(PAGE EXCERPT)
Hedge Funds Preying on Puerto Rico Manage Over $550 Million in NYCERS Funds
Puerto Rico’s 3.5 million residents face frightening austerity measures in an economic crisis that is unfolding rapidly.
Hedge funds have been buying up a large portion of the island’s debt, sometimes for pennies on the dollar. These hedge funds are betting on big profits if Puerto Rico is not permitted to declare bankruptcy or refinance its $72 billion debt and is forced to repay all creditors in full.
Last month, a group of 34 hedge fund managers released a report calling on Puerto Rico to take extreme austerity measures in order to pay back debt, including big cuts to schools, universities and public services, reductions in the minimum wage and labor standards and increased taxes on working people.[i]
These are harsh and fearsome proposals for residents of an island where 41% of the population already lives in poverty, and where supermarket items are 21% more expensive than in the U.S.
The report was an astounding demand for harsh austerity and hard times for working families in Puerto Rico, all to pay for huge profits for hedge fund billionaires.
(End PAGE EXCERPT)
(SOURCE INFORMATION)
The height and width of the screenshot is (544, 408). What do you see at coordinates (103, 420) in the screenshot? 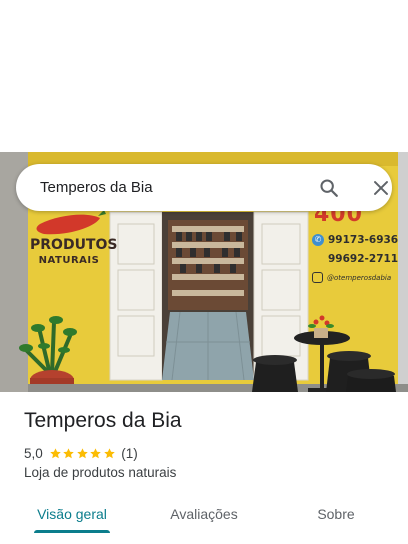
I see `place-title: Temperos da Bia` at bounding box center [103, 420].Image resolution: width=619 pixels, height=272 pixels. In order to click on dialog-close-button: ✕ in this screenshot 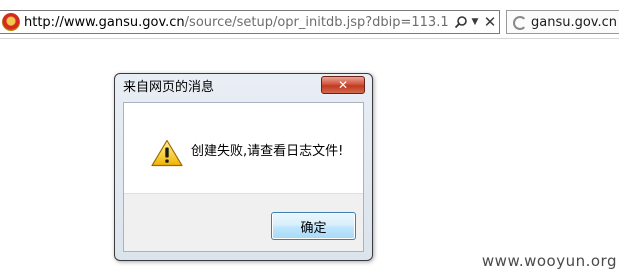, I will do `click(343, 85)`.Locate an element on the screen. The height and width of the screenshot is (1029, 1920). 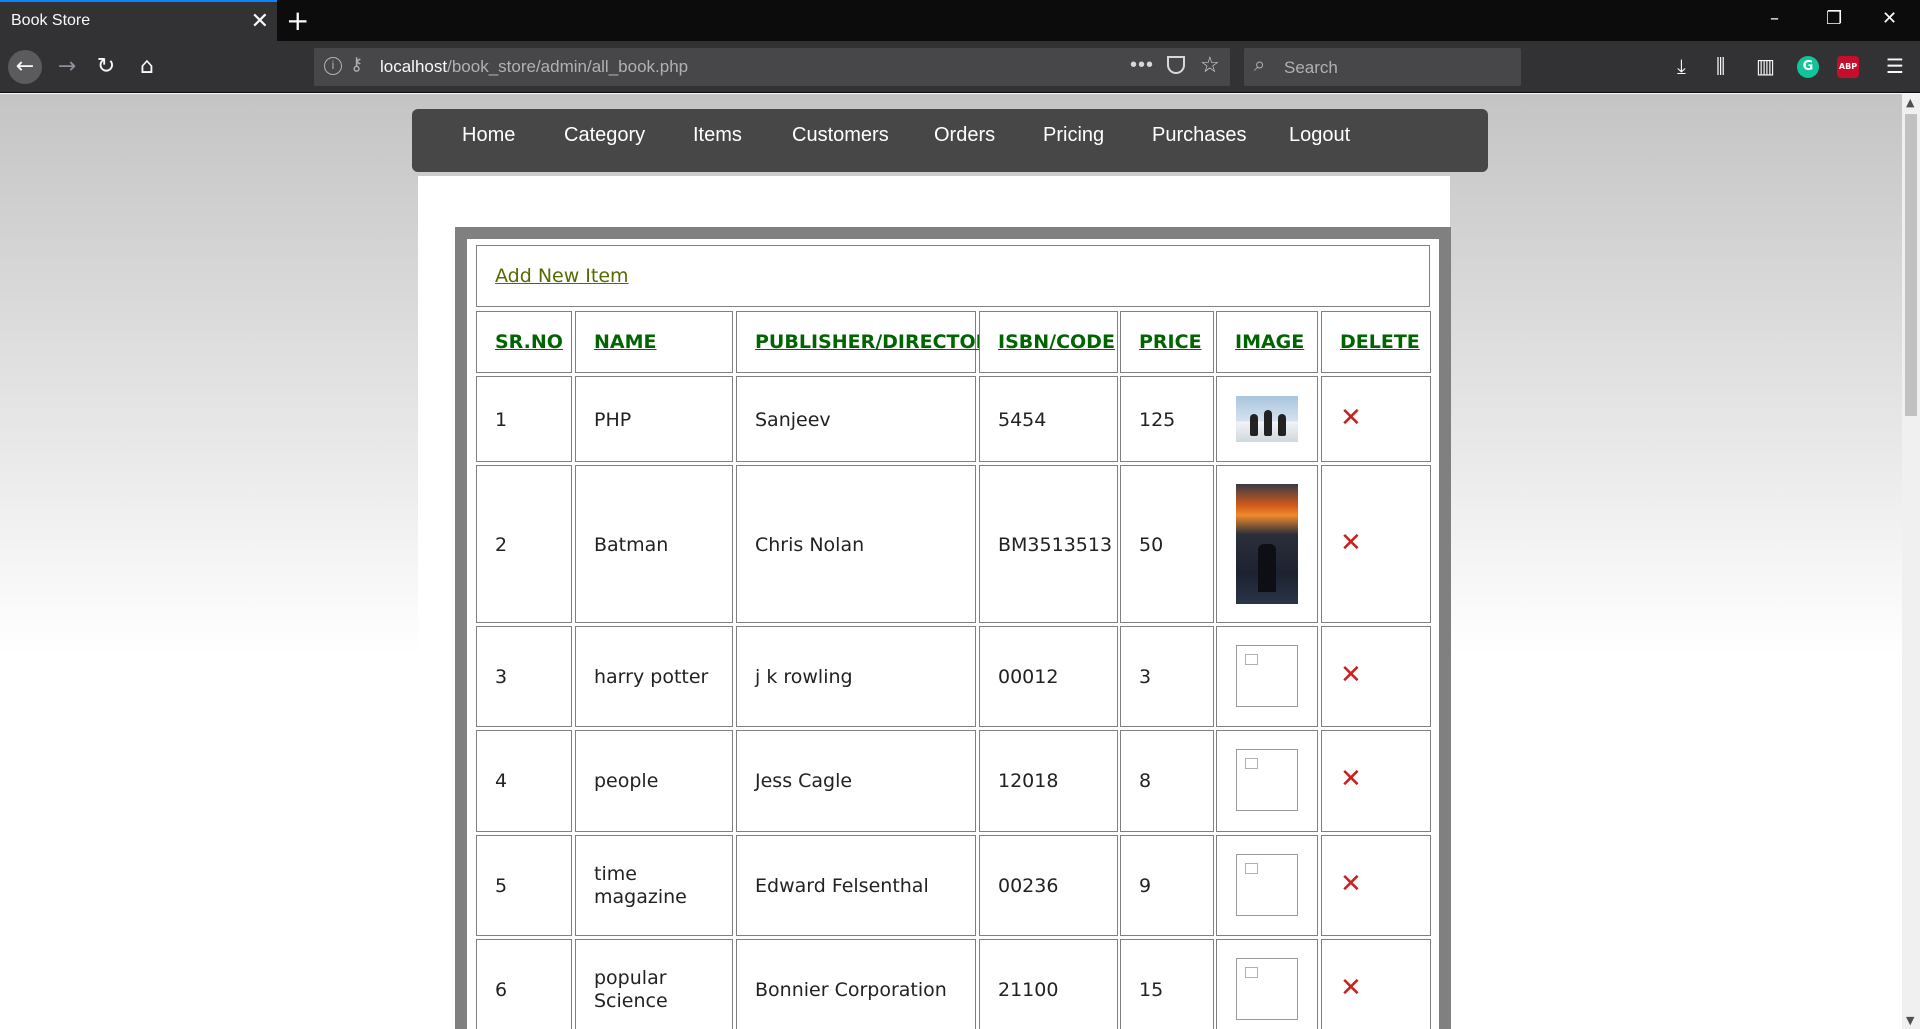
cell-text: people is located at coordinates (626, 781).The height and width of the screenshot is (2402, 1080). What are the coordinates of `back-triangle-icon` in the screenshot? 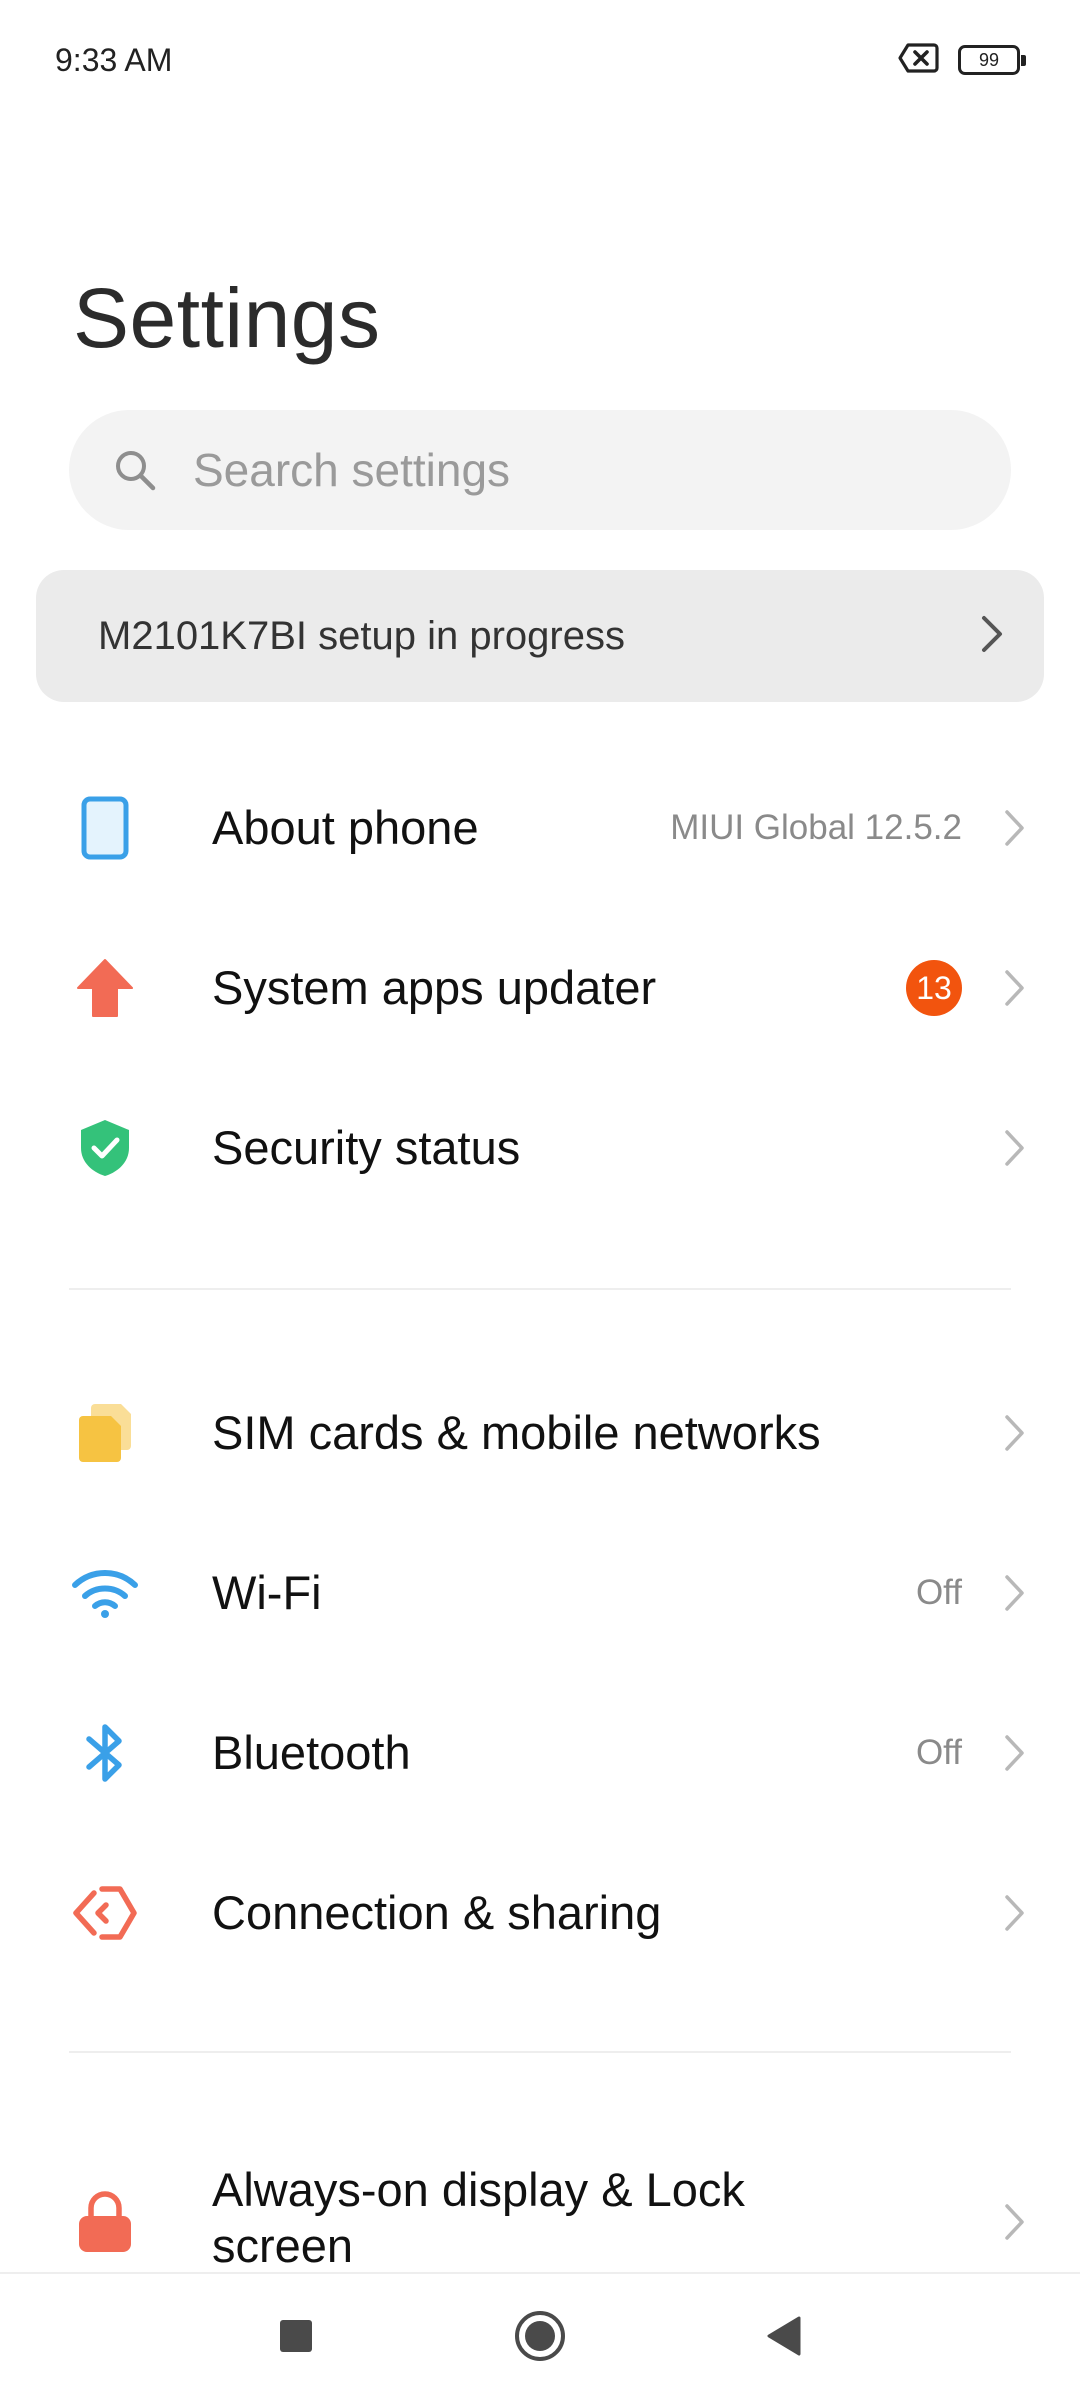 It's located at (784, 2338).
(End SOURCE INFORMATION)
* PROBLEM DETAILS
Continue the article about hedge funds and Puerto Rico's debt, starting right after its last sentence.

* TASK RESPONSE
Amazingly, three of the worst vulture funds have received half a billion dollars in investments from New York City public pension funds.
Among the hedge funds calling for these draconian measures were three in which the New York City Employee Retirement System (NYCERS) has invested over $550 million of public employee retirement funds: Brigade Capital Management, Fir Tree Partners, and D.E. Shaw Group.
Rather than using their billions to invest in the island’s infrastructure or create jobs in Puerto Rico, hedge funds are simply using the same methods that they used successfully in Argentina and Greece—preying on a vulnerable economy in order to extract huge profits. And they’re doing it with the retirement funds of thousands of New York City workers, many of them Puerto Rican.
This report examines how these hedge funds, along with many others, are enriching themselves at the expense of the citizens of Puerto Rico, and the public employees and taxpayers who pay into and support the NYCERS system.
NYCERS Hedge Funds in Puerto Rico
The following three hedge funds in which NYCERS has significant investments are also taking an active role in buying Puerto Rican debt at a discount, pushing the island to increase its borrowing, and demanding devastating austerity measures:
|Hedge Fund||NYCERS funds managed[ii]|
|Fir Tree Partners||$151 million|
|Brigade Capital Management||$130 million|
|D. E. Shaw Group||$284 million|
These hedge funds are part of the Ad Hoc Group, a group of 34 investors with a combined $5.2 billion worth of tax-free bonds[iii] who also view the vulnerable Puerto Rican economy as an opportunity to generate huge profits.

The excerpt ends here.